My code compiled, linked, and ran just fine with 2.0beta1, but 2.0beta2 has a number of problems.
- Host code can no longer use VLAs.
__host__ int
run_swarm(float *metaArray, int elements)
{
float signals[elements];
...
Swarm<<< gridsz, blocksz >>>();
}
swarm.cu:433: undefined reference to `__vla_alloc’
(line 433 is the float signals[elements] line)

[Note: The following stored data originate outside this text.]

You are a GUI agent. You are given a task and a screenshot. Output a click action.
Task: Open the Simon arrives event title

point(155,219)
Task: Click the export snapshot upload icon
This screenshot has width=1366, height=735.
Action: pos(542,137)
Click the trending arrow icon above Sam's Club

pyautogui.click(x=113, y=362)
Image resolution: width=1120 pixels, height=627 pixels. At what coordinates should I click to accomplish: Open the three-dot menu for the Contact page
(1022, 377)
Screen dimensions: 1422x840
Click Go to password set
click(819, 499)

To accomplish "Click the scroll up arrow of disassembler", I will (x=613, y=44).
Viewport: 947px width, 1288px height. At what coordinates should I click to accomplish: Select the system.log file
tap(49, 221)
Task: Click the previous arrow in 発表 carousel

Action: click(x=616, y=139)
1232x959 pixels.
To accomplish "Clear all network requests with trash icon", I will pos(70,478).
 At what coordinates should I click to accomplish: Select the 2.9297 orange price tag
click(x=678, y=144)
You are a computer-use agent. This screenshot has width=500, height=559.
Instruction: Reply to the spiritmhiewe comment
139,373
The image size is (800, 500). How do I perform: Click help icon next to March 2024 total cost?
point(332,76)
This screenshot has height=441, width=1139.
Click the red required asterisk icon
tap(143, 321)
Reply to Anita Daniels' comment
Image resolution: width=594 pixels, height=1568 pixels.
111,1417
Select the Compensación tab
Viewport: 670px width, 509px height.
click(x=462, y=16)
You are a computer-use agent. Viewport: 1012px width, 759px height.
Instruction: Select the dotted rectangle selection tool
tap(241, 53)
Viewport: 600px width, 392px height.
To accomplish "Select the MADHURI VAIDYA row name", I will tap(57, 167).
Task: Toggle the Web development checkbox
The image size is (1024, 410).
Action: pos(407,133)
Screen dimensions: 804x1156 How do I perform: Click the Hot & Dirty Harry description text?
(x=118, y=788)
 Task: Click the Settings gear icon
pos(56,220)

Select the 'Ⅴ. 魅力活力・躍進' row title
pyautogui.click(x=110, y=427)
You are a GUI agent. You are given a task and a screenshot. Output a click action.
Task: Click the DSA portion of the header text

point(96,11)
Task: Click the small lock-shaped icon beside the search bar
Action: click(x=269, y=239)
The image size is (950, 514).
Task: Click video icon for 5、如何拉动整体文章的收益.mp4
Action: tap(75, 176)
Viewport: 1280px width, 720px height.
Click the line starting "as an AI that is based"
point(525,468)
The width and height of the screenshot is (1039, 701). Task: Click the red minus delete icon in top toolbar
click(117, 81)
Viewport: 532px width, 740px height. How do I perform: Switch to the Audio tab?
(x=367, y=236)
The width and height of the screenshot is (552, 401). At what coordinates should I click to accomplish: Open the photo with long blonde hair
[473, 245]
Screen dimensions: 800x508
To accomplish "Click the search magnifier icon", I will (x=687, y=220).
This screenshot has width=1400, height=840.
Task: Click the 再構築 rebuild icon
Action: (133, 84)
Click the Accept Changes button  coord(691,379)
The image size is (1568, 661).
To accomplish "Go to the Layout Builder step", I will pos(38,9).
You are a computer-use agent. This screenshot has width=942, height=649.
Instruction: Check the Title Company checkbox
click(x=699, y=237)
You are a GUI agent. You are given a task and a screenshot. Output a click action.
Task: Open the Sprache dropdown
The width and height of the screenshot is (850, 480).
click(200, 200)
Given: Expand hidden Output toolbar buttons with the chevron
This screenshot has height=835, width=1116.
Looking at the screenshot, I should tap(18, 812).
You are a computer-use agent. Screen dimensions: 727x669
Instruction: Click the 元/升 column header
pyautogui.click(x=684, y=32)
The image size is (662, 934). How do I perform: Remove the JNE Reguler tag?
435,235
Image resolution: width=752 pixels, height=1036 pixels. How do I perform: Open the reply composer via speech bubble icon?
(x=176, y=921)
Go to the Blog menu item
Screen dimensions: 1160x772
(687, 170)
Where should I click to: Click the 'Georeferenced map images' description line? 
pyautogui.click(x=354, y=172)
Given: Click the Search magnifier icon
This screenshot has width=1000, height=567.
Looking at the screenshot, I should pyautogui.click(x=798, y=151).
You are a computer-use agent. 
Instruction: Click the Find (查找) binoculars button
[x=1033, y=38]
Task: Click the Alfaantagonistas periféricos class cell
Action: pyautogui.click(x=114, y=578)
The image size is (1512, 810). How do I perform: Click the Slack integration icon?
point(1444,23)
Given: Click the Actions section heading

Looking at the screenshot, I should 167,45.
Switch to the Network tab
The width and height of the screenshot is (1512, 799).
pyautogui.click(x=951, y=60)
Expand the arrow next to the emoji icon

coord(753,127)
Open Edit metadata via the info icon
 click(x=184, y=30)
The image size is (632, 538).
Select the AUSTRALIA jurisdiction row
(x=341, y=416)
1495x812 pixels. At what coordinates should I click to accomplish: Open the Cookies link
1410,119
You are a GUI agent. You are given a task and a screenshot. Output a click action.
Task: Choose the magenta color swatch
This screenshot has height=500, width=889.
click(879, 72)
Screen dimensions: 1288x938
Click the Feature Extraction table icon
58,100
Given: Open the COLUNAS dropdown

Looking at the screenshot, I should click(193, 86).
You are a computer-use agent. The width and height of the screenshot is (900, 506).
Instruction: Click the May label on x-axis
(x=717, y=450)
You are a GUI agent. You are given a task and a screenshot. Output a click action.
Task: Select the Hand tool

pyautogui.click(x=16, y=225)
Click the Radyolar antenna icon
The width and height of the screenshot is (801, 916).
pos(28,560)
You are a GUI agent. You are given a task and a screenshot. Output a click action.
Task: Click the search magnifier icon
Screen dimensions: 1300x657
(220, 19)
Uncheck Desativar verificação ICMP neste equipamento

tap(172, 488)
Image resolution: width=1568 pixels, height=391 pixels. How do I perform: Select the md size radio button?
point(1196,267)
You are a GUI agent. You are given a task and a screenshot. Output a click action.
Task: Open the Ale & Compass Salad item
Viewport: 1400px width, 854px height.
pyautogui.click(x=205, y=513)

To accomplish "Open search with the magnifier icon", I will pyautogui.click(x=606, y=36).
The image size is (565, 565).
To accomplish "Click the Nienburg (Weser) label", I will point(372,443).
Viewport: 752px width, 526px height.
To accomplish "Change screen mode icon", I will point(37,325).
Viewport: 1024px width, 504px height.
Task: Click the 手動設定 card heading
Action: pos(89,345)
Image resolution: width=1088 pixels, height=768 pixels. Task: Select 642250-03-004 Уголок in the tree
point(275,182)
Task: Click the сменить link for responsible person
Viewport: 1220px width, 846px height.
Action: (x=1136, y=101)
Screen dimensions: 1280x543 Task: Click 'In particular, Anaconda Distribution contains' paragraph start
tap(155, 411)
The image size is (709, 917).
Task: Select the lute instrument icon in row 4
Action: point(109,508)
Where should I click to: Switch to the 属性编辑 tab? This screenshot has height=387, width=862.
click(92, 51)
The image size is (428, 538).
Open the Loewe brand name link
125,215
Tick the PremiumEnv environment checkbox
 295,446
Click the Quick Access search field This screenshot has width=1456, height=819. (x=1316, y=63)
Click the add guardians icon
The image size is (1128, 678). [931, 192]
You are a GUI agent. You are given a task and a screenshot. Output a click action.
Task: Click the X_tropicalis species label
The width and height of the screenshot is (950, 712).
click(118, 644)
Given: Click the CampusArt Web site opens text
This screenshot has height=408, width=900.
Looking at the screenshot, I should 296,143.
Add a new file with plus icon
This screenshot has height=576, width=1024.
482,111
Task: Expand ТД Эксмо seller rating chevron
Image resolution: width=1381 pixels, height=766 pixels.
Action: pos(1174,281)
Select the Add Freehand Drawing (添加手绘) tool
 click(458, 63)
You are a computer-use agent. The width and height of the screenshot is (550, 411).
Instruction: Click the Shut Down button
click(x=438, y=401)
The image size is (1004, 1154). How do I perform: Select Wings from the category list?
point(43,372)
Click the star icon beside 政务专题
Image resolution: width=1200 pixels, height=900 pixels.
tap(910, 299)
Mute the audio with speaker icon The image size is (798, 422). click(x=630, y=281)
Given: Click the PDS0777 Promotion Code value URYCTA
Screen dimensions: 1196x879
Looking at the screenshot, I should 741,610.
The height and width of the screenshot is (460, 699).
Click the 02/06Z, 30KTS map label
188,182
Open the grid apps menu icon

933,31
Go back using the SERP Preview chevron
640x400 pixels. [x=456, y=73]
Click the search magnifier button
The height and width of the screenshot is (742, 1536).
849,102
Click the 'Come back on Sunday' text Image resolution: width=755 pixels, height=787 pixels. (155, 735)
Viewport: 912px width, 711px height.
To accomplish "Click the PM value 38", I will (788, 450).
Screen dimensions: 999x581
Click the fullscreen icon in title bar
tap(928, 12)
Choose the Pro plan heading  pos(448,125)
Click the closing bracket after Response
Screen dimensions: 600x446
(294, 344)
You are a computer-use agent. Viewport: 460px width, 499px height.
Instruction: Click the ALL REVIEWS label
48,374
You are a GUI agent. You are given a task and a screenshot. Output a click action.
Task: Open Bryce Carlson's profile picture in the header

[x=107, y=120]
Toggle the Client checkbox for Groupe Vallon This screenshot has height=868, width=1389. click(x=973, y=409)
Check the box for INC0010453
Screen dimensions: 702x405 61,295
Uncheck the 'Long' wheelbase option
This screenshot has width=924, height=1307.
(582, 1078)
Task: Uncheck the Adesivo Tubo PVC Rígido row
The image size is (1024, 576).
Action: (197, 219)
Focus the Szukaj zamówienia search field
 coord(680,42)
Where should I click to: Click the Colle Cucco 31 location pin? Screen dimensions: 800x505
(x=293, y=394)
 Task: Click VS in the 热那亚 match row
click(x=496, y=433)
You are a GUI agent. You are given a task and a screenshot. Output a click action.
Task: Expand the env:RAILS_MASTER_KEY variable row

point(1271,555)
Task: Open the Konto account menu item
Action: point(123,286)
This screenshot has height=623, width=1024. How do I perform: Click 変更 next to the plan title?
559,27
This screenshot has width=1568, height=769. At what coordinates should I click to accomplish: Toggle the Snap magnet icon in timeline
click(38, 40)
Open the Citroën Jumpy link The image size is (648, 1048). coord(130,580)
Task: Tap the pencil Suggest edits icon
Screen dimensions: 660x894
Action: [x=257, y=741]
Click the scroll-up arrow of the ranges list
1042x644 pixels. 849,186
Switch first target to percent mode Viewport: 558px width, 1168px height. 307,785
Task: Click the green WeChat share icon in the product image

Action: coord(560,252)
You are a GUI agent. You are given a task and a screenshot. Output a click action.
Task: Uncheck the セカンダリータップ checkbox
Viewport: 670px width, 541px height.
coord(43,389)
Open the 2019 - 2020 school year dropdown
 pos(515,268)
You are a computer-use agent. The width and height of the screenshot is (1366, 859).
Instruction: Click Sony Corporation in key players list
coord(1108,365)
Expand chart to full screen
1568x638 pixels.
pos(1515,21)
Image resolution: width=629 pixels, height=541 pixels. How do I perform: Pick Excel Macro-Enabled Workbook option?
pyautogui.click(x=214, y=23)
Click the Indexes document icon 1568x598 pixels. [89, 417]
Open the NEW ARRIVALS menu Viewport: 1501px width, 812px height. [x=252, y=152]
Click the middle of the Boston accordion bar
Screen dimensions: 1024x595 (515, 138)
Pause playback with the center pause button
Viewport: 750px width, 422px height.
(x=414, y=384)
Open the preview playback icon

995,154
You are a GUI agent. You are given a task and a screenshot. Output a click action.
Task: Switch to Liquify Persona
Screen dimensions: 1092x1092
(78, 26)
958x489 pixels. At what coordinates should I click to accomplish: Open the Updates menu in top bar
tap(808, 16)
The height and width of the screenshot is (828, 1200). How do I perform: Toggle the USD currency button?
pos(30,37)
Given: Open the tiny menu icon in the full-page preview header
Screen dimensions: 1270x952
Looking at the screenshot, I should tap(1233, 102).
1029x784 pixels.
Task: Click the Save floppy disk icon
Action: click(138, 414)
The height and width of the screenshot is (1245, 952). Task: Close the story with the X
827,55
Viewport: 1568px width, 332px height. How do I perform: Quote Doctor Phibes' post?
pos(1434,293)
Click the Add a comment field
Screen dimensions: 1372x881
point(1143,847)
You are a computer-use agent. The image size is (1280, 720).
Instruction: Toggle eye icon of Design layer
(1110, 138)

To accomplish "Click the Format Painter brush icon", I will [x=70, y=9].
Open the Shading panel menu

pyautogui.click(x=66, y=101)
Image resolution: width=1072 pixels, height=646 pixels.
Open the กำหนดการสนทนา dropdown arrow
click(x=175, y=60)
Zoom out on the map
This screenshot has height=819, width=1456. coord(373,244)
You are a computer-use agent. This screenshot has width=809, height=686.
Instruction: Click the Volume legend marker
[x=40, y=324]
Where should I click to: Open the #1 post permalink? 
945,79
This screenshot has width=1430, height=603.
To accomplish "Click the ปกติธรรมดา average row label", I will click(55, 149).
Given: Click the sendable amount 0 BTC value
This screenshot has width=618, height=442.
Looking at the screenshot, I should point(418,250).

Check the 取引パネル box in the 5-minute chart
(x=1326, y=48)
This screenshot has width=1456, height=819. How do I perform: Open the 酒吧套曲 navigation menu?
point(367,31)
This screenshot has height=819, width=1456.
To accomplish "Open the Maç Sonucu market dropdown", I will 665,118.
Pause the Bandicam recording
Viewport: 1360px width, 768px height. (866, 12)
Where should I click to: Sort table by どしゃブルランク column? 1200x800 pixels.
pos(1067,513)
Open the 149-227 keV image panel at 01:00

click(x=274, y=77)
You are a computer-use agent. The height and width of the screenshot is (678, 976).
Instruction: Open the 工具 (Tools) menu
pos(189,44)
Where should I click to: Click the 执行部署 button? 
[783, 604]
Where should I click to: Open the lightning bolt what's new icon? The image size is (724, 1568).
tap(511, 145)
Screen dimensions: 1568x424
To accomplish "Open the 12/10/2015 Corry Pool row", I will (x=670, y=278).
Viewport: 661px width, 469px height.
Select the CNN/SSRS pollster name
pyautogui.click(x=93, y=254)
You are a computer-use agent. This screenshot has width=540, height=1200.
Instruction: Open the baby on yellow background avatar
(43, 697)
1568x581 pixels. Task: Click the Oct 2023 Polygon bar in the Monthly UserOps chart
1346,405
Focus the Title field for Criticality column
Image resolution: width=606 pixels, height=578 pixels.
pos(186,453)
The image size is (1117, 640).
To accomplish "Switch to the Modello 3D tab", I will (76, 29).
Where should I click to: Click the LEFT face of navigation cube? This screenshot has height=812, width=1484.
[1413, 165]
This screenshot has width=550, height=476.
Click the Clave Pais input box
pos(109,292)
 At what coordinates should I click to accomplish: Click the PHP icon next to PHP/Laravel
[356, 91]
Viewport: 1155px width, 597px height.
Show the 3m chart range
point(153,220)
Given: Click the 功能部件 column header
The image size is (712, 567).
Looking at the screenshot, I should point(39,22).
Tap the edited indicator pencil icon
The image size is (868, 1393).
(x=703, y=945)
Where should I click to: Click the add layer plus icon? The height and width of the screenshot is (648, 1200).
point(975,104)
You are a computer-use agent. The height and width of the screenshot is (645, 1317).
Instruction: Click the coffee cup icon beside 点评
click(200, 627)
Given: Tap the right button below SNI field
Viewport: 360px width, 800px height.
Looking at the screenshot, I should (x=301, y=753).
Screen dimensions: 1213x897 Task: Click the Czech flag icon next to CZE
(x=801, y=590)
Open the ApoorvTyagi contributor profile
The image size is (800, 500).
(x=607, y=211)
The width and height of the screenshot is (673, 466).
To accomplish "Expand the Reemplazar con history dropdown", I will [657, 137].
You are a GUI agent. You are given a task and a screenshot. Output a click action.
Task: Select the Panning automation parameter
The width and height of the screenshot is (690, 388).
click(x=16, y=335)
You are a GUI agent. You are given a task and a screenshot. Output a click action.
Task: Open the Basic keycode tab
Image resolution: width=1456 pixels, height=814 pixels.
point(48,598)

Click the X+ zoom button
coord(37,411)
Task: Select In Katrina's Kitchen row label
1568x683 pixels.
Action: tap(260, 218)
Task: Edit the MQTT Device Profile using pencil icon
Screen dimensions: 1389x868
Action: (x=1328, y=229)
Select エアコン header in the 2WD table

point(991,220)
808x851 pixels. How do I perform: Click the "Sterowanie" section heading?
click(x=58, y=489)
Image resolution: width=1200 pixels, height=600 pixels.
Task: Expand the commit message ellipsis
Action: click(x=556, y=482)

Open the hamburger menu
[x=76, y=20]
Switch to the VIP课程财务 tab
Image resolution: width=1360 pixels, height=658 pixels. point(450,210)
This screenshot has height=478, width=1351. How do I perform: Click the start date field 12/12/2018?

- The compiler is confused by cmem (is cmem constant mem?) My makefile calls nvcc, nvcc -cubin, nvcc -ptx, each time with --ptxas-options=-v. Here are the results:
nvcc -c swarm.cu ...
ptxas info: Compiling entry function _X5SwarmP5swarmP12swarm_memberPfi
ptxas info: 0 bytes lmem, 80 bytes smem, -1106984752 bytes cmem, 24 registers
nvcc -cubin swarm.cu ...
ptxas info: Compiling entry function _X5SwarmP5swarmP12swarm_memberPfi
ptxas info: 0 bytes lmem, 80 bytes smem, 1436764880 bytes cmem, 24 registers
nvcc -ptx swarm.cu ...
ptxas info: Compiling entry function _X5SwarmP5swarmP12swarm_memberPfi
ptxas info: 0 bytes lmem, 80 bytes smem, 367374048 bytes cmem, 24 registers
If I run it again, all the cmem bytes are different, random (and probably wrong).